Select the lakehouse_analytics_demo.ipynb you had downloaded earlier.
Select notebook location as snowflake_learning_db and public schema.
Select run on warehouse option, select query warehouse as compute_wh and create.

Now you have successfully imported the notebook that contains the code.

Before creating a catalog linked database that connects to an AWS Glue catalog, you need to create an external volume on your iceberg tables in S3.

CREATE OR REPLACE EXTERNAL VOLUME exvol_vino
   STORAGE_LOCATIONS =
      (
         (
            NAME = 'my-s3-us-west-2'
            STORAGE_PROVIDER = 'S3'
            STORAGE_BASE_URL = 's3://amazon-product-reviews-dataset/'
            STORAGE_AWS_ROLE_ARN = ''
            STORAGE_AWS_EXTERNAL_ID = 'iceberg_table_external_id'
         )
      )
      ALLOW_WRITES = TRUE;

Secondly, create a catalog integration for AWS Glue catalog using Iceberg REST catalog.

CREATE OR REPLACE CATALOG INTEGRATION glue_rest_cat_int
  CATALOG_SOURCE = ICEBERG_REST
  TABLE_FORMAT = ICEBERG
  CATALOG_NAMESPACE = 'product_reviews_db'
  REST_CONFIG = (
    CATALOG_URI = 'https://glue.us-west-2.amazonaws.com/iceberg'
    CATALOG_API_TYPE = AWS_GLUE
    CATALOG_NAME = '849350360261'
  )
  REST_AUTHENTICATION = (
    TYPE = SIGV4
    SIGV4_IAM_ROLE = ''
    SIGV4_SIGNING_REGION = 'us-west-2'
  )
  ENABLED = TRUE;

And finally, create a catalog linked database to connect to the iceberg tables in the Glue catalog.

CREATE DATABASE cld_vino_prod
  LINKED_CATALOG = (
    CATALOG = 'glue_rest_cat_int',
    NAMESPACE_MODE = FLATTEN_NESTED_NAMESPACE,
    NAMESPACE_FLATTEN_DELIMITER = '-'
    SYNC_INTERVAL_SECONDS = 60
  )
  EXTERNAL_VOLUME = 'exvol_vino';

Notice that auto_discovery is turned on by default and sync_interval is set to 60 seconds which means the tables are automatically refreshed every 60 seconds.

Note: An existing limitation of catalog linked databases is that, any Snowflake object in a catalog linked databases needs to be referenced in double quotes.

Once the iceberg tables are synced in the catalog linked database, you can run analytical queries on the tables.

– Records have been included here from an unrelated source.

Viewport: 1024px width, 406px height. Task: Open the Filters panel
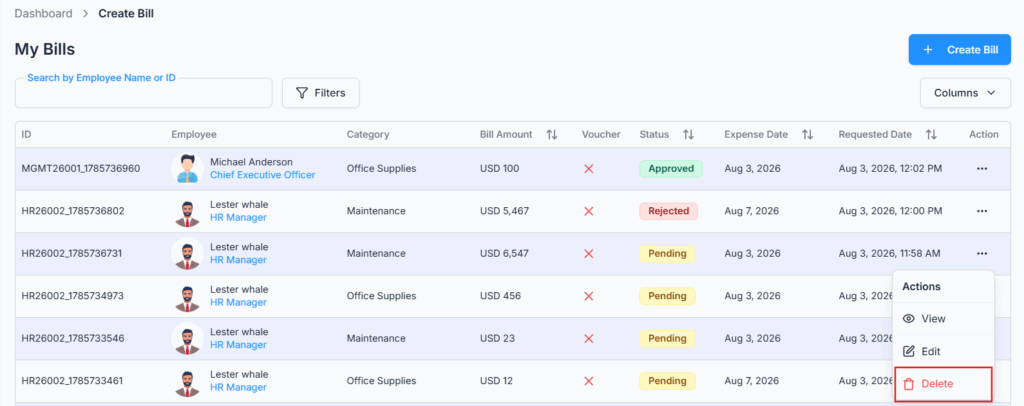click(x=321, y=93)
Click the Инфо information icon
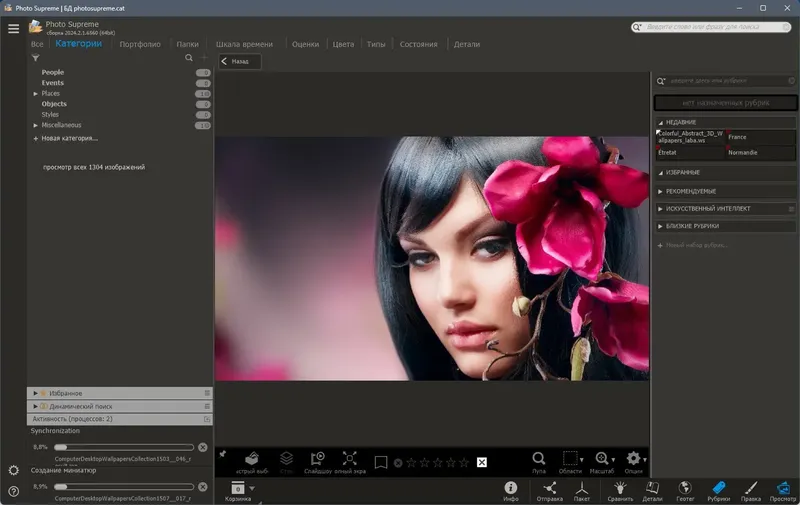 pyautogui.click(x=510, y=487)
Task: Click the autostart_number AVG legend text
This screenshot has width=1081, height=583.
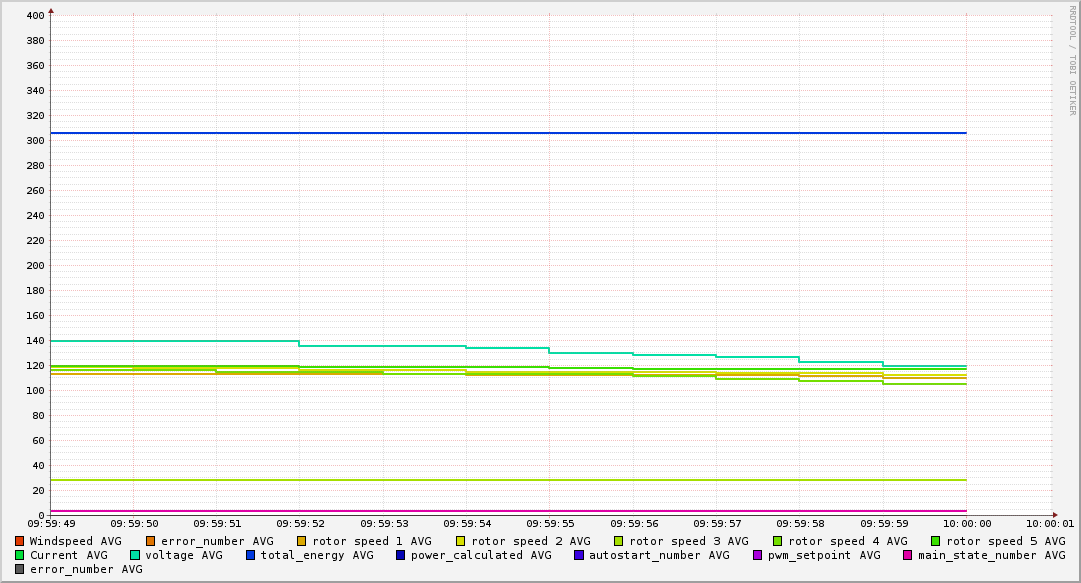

For example, you can analyze product satisfaction levels by category using this query.

WITH category_satisfaction AS (
  SELECT 
    p."categories",
    COUNT(r."reviewerID") as "total_reviews",
    AVG(CAST(r."overall" AS FLOAT)) as "avg_rating",
    COUNT(CASE WHEN CAST(r."overall" AS FLOAT) >= 4.0 THEN 1 END) as "positive_reviews",
    ROUND(
      (COUNT(CASE WHEN CAST(r."overall" AS FLOAT) >= 4.0 THEN 1 END) * 100.0) / 
      COUNT(r."reviewerID"), 2
    ) as "satisfaction_percentage"
  FROM "product_reviews_100k" r
  JOIN "product_description_2k" p ON r."asin" = p."asin"
  WHERE p."categories" IS NOT NULL 
    AND p."categories" != ''
    AND r."overall" IS NOT NULL
  GROUP BY p."categories"
  HAVING COUNT(r."reviewerID") >= 10  -- Only categories with sufficient reviews
)
SELECT 
  "categories",
  "total_reviews",
  ROUND("avg_rating", 2) as "avg_rating",
  "satisfaction_percentage",
  CASE 
    WHEN "satisfaction_percentage" >= 80 THEN 'Excellent'
    WHEN "satisfaction_percentage" >= 70 THEN 'Good'
    WHEN "satisfaction_percentage" >= 60 THEN 'Fair'
    ELSE 'Needs Improvement'
  END as "satisfaction_level"
FROM category_satisfaction
ORDER BY "avg_rating" DESC, "total_reviews" DESC;

Your data stays in-place within your storage - no migration or movements required., and you can leverage the power of Snowflake's high performance query engine for analytics.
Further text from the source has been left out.